Monday, November 15, 2010

good preachin, Pat

Pat Quinn preached from Hebrews last night on Christ being both God's exalted son and our incarnate brother. One part stands out for me, not because it was new, but because it's very, very old, and because I've thought of it many times.

He talked about microscopes.

Actually, what he said was that Christ is Lord over both the macro and the micro, that the creation was spoken into existence through Jesus, and that Jesus now holds the galaxies and quasars together by his power and will. He's the designer, engineer, and maintainer of big things like planets and stars and gravitation and electromagnetism.

But he's also Lord of the small, the atomic and subatomic. He is the strength behind the forces that hold the various parts of atoms and molecules together. After the sermon, as I was talking to the kids about this, I used a spring as an analogy for God's strength in the universe. If I squeeze a spring together and hold it, it doesn't move, but it has energy behind it, energy that would be released if I let it go. In the same way, the universe--at both the micro and macro levels--is being held together by God; and behind everything we observe or theorize, there is great energy. That energy is Christ's hands holding all things together.

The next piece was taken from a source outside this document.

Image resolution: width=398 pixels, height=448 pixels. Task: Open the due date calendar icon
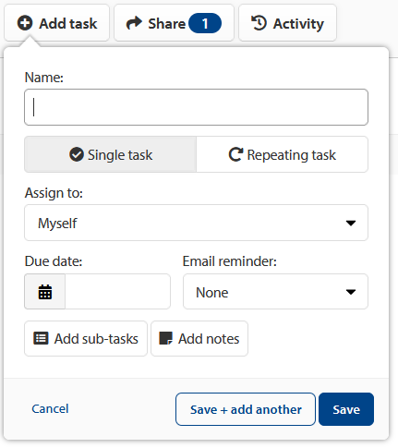coord(45,292)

The unbeliever looks into a telescope and sees the size and grandeur of the universe and claims that if there is a god, we're too small to merit his attention. But have the skeptic turn the telescope around and look in at the microscopic and he'll see that things go on in that direction in the same way. We're not at the little end of things--we're suspended between, with infinity on either side. It still means we're small, of course, but it makes God something else completely. It puts him beyond size itself, beyond big or small.

Like I said, it's not new to me, but every time I think of it I'm amazed. At any given time, the very atoms of my own body and the world around me are at that moment being held together by Christ because he wills it. How could I not acknowledge such a one as Lord?

Thanks for preaching, Pat. And thanks for the reminder.